There are 128 variants, each two bytes long. The first byte is 0xC4 or 0xC5 and the second is in the range 0xC0..0xFF. So it's LES/LDS but with a second argument that's a register instead of a memory EA. An LES or LDS normally loads 4 bytes from memory, but registers are only two bytes long so where does the data come from?

The instruction (like LES/LDS itself) can be thought of as doing a two step process - loading the offset and them loading the segment.

Let's tackle the second step (loading the segment) first. From the bus sniffer I can see that this instruction loads two bytes from RAM (excluding instruction fetches). The bytes it fetches are placed in the target segment register (ES or DS depending on which opcode is used). The address it fetches from is the value in the hidden "last address" register (the same one whose value is returned by the "LEA rw,r" undocumented instruction) plus 2. This makes perfect sense, since its exactly what we want for the second part of a normal LES/LDS. Normally the hidden register would be initialized by the first part, but without a memory operand it doesn't get initialized so you get the old value of the hidden register.

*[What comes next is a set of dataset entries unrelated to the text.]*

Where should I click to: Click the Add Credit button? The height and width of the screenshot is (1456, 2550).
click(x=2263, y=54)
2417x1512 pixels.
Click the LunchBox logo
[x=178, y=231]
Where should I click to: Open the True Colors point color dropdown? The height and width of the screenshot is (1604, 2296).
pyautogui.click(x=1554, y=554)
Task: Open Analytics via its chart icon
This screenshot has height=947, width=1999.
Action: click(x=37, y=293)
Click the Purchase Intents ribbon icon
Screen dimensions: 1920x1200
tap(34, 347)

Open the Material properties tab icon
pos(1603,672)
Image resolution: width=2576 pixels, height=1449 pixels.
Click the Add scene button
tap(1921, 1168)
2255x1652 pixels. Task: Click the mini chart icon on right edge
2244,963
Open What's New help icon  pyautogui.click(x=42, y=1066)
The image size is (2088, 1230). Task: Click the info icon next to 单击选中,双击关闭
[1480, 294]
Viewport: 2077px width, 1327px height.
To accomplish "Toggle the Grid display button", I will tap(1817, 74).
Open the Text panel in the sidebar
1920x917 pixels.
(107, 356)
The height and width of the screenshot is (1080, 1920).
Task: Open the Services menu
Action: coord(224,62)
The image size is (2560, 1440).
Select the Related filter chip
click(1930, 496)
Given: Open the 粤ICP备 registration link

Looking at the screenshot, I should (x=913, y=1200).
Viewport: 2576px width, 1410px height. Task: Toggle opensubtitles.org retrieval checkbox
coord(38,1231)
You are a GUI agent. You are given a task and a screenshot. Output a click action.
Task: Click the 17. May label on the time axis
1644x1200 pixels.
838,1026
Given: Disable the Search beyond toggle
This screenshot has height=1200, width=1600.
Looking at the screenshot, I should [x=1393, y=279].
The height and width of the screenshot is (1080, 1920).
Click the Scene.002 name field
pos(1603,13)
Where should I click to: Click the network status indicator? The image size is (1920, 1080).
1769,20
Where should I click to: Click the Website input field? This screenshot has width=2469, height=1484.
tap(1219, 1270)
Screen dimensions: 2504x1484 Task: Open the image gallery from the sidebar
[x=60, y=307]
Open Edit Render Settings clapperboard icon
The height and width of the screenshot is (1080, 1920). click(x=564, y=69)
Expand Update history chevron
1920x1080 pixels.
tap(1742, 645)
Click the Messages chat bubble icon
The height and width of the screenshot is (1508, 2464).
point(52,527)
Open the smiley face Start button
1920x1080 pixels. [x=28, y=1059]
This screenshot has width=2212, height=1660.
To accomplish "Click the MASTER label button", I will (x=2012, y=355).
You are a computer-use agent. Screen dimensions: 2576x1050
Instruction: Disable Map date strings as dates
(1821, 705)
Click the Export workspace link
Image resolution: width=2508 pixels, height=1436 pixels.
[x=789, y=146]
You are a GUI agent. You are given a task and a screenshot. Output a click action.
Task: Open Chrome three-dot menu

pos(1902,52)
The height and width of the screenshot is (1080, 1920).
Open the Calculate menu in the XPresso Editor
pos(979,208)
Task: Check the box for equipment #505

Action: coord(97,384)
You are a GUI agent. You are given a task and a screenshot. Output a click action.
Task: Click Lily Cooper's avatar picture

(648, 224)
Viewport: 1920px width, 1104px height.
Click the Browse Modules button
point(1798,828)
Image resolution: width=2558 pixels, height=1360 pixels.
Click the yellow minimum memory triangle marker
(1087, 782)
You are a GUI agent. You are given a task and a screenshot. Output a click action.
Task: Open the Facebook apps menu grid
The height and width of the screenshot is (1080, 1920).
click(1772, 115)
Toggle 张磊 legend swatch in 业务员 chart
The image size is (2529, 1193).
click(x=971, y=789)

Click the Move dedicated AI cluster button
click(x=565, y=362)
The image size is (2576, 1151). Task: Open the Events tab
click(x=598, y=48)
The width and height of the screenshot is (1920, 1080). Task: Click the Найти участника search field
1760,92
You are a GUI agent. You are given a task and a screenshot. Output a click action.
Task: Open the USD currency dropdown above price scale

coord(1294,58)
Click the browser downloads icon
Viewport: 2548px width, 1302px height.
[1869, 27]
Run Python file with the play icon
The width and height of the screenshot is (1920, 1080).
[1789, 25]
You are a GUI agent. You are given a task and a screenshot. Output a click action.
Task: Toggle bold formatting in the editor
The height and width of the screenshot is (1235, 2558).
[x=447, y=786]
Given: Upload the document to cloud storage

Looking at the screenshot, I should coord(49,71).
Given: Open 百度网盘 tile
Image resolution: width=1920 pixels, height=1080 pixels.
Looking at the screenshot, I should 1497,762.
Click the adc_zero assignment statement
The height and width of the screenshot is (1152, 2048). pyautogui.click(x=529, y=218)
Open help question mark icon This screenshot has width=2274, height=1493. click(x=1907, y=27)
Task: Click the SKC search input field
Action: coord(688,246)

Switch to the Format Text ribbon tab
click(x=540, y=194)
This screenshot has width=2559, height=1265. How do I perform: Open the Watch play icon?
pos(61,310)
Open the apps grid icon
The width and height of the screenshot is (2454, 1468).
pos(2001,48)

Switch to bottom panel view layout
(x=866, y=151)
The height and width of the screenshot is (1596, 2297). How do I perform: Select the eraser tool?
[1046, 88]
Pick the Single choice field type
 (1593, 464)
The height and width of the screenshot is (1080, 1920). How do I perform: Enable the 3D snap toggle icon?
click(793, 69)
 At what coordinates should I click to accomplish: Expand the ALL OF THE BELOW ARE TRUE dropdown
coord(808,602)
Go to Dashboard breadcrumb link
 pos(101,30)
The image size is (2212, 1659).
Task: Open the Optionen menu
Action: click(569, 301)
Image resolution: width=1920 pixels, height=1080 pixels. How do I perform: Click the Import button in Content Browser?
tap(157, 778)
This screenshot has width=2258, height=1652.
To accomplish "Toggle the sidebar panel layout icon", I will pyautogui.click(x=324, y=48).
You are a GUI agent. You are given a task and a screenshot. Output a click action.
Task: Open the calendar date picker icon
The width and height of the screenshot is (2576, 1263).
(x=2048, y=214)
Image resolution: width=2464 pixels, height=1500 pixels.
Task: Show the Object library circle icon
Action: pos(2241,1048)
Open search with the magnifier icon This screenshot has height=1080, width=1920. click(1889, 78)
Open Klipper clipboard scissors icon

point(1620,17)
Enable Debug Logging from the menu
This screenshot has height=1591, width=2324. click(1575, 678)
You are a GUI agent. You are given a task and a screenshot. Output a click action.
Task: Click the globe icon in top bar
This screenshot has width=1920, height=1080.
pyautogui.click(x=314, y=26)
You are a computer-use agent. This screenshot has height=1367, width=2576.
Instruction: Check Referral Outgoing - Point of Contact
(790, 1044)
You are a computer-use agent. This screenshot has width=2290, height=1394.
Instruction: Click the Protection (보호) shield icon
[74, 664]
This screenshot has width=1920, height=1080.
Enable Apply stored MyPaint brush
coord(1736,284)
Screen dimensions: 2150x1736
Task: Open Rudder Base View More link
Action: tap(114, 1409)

So much for the segment. Where does the offset (placed in the destination register) come from? Well, it appears to be the last value read from or written to the bus (excluding instruction fetches) - in other words, a second secret register! If the last bus access was only one byte wide then the high byte will be 0xFF, unless you write a byte register to the bus. In that case, writing AL, CL, DL or BL will put the entire value of AX, CX, DX or BX respectively into the secret register. Writing AH, CH, DH or BH will do the same but with the bytes swapped.

What makes this instruction especially cool is that as well as using the values in the hidden registers, it also updates them! In particular, the new value placed in the secret address register is the address that the target segment register is loaded from (i.e. two more than the previous value in the secret address register). So the secret address register is increased by 2. The new value placed in the secret data register is the value loaded from RAM, i.e. the new value of the target segment register.

So, repeated instances of "LES AX,AX" give you a data stream (like "LODSW" or "POP" but without tying up SI or SP respectively). Downsides are that it stomps on ES, and that interrupts have to be off (since an interrupt will scribble on the value of the hidden address register). Similarly, repeated instances of "LDS AX,AX" essentially gives you a linked list (albeit one that's rather awkward to use). The fact that you can get a "free" byte swap in some conditions could be useful too.

I haven't yet figured out a piece of code that could benefit from this trick, but it seems like it should be much more useful than "LEA rw,r" and I hope we'll be able to make use of it for the next 8088 endeavour!


I also investigated the opcode FF with mod R/M bytes 37-3F, 77-7F, B7-BF and F7-FF (i.e. FF /7) which disassembles as "???" in debug. This one seems to be just another case of incomplete decoding, though - an alias for FF /6 (PUSH rw) - much less interesting.